Electricity and running water were scarce. Residents carried containers to mosques, which often have wells, hoping to fill up. Outside one mosque, a sign read: "No water left."
In Abu Salim, bullet casings littered a square. About 50 charred cars dotted the neighbourhood.
Dozens of decomposing bodies still lay in and around a hospital in Abu Salim that was abandoned by medical staff during the fighting. It was not clear how they had died.
Five bloated bodies lay on trolleys at the entrance to the emergency department, while 25 lay in the garden, wrapped in rugs and sprinkled with lime in a vain attempt to keep down the smell. Surgical masks and gloves were scattered on the ground. Ambulances were still parked in front of the hospital.
The rebel council is pressing foreign powers to release Libyan funds frozen abroad to help it restore security, provide services and revive the economy after six months of conflict.
The United States and South Africa struck a deal on Thursday to allow the release of $1.5 billion in frozen Libya funds for humanitarian aid and other civilian needs.
But Gaddafi’s long-time allies in Africa offered him a grain of comfort on Friday by refusing to follow Arab and Western powers in recognising the NTC as the legal government.
South African President Jacob Zuma, a vocal advocate for Gaddafi, said the African Union could have prevented deaths in Libya if it had been given the chance.

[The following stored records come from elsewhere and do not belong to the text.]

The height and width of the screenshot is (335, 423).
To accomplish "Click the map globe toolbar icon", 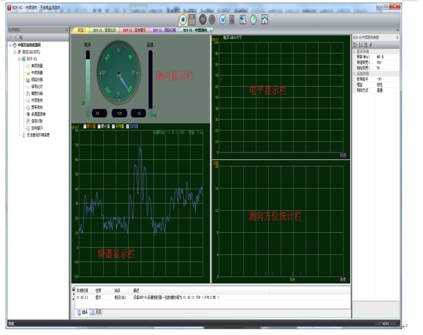I will pos(253,19).
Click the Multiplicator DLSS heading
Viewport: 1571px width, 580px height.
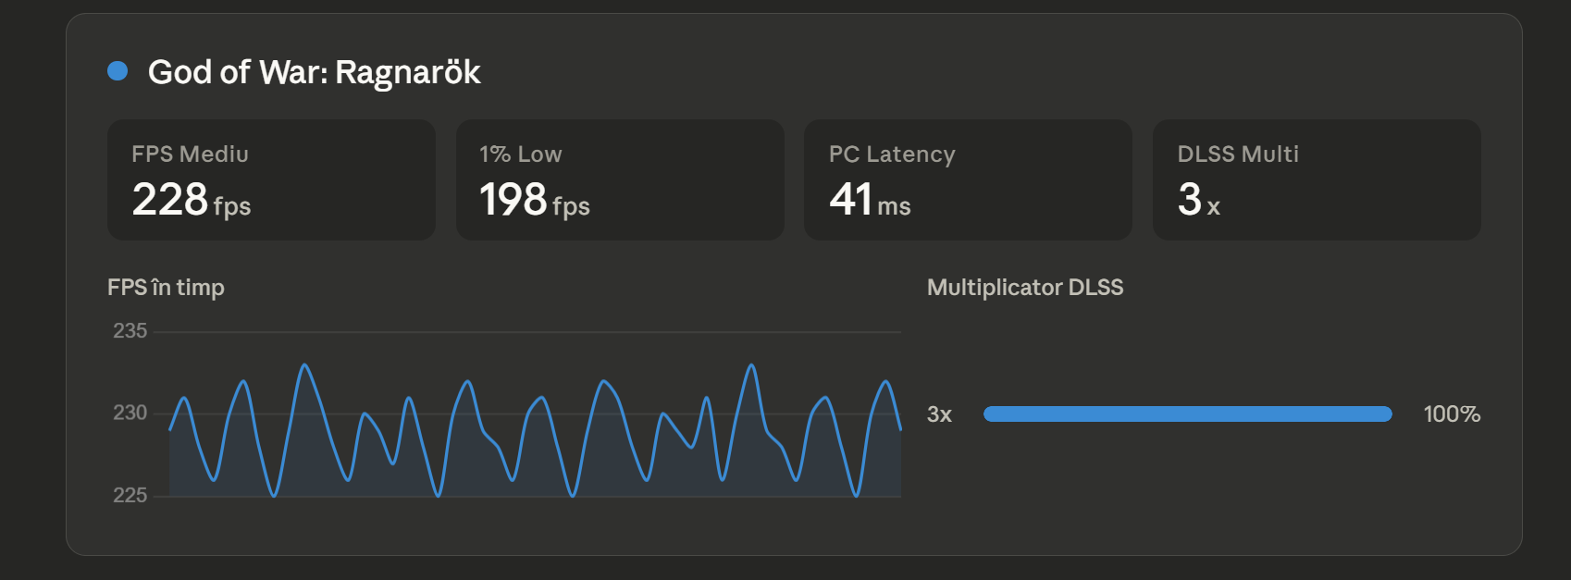click(x=1025, y=288)
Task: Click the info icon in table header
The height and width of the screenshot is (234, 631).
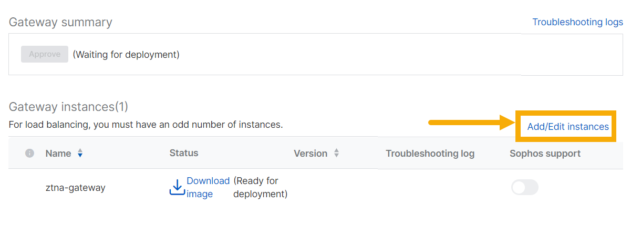Action: pos(30,153)
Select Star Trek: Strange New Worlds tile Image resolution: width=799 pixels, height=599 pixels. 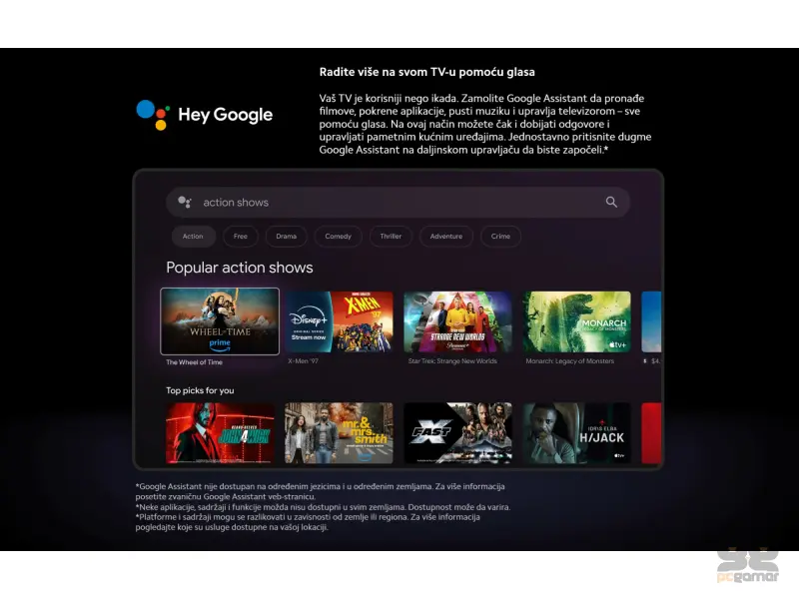click(457, 321)
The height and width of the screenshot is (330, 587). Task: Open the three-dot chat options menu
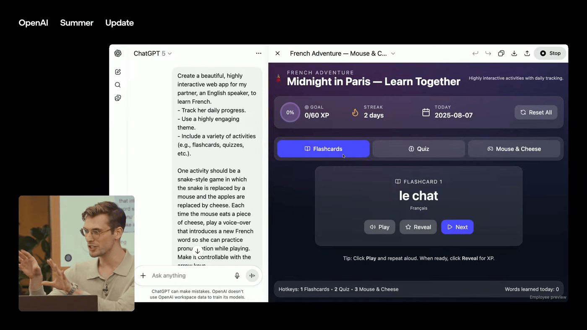pyautogui.click(x=259, y=53)
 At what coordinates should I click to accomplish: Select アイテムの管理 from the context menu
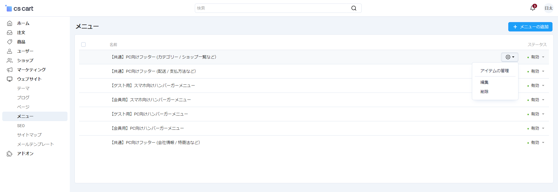(x=494, y=71)

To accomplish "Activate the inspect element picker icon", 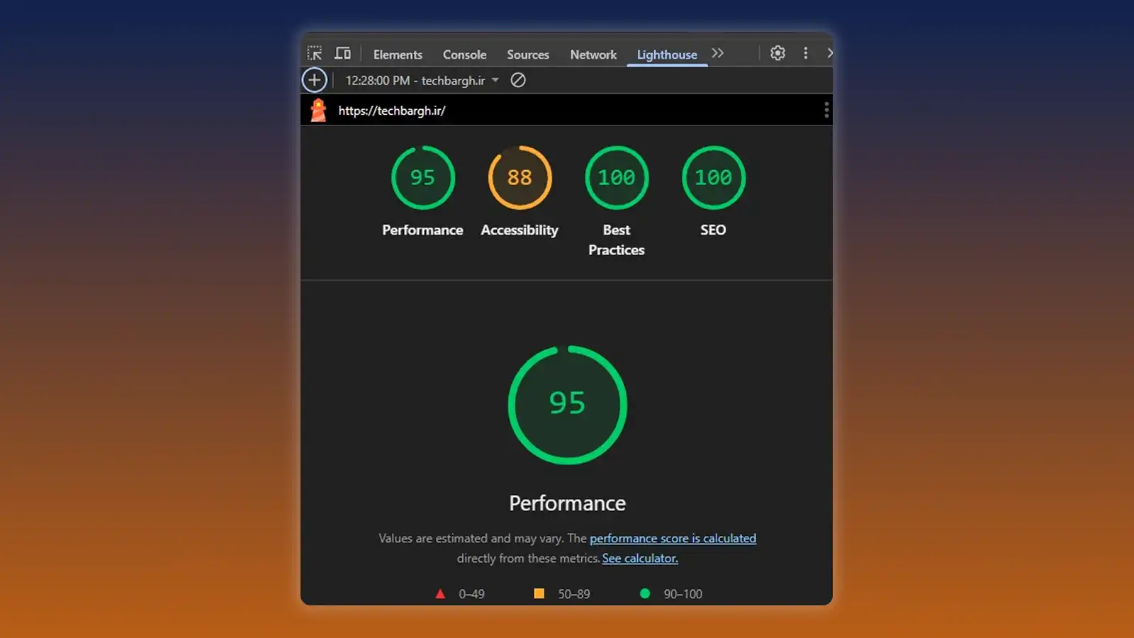I will click(x=315, y=54).
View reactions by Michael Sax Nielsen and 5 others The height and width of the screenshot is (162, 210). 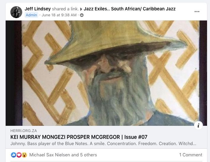coord(63,155)
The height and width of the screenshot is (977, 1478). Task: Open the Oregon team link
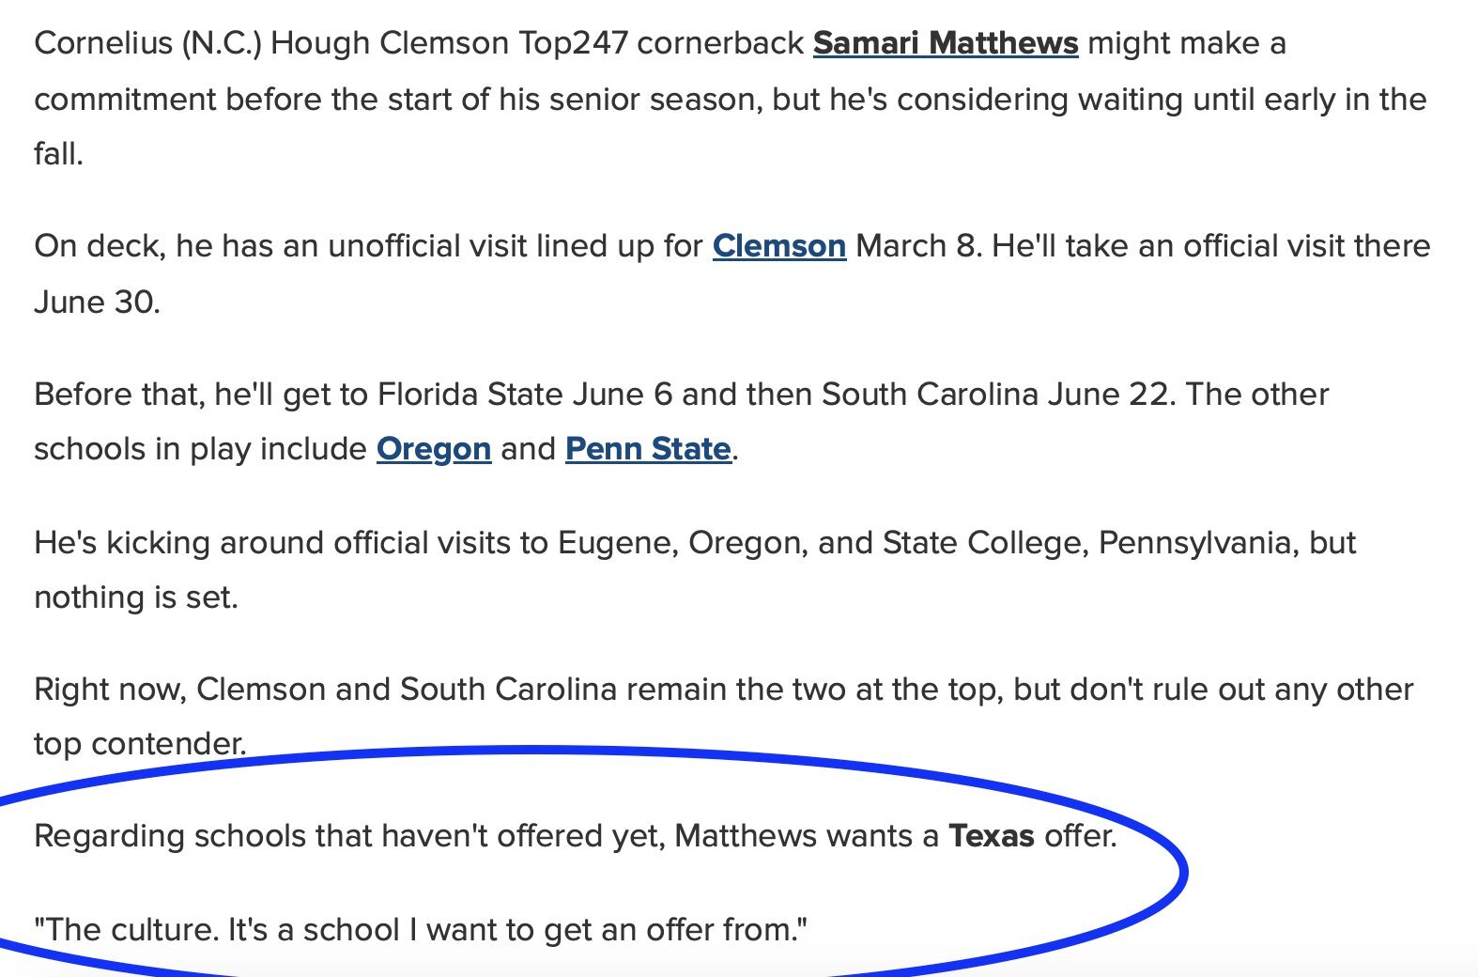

“We still believe that had the AU been allowed space to work, heavy loss of life would have been averted,” he said in a statement a day after chairing an AU meeting in Addis Ababa.
Many Libyans are eager to seal the victory of a popular uprising that was inspired by those in neighbouring Egypt and Tunisia by seeing the deposed leader dead or behind bars.
“We hope we can catch Gaddafi and if we do I would like him to be put in a cage in the zoo with the animals, him and his family,” said Wajdi Ramadan, 30, a wounded fighter.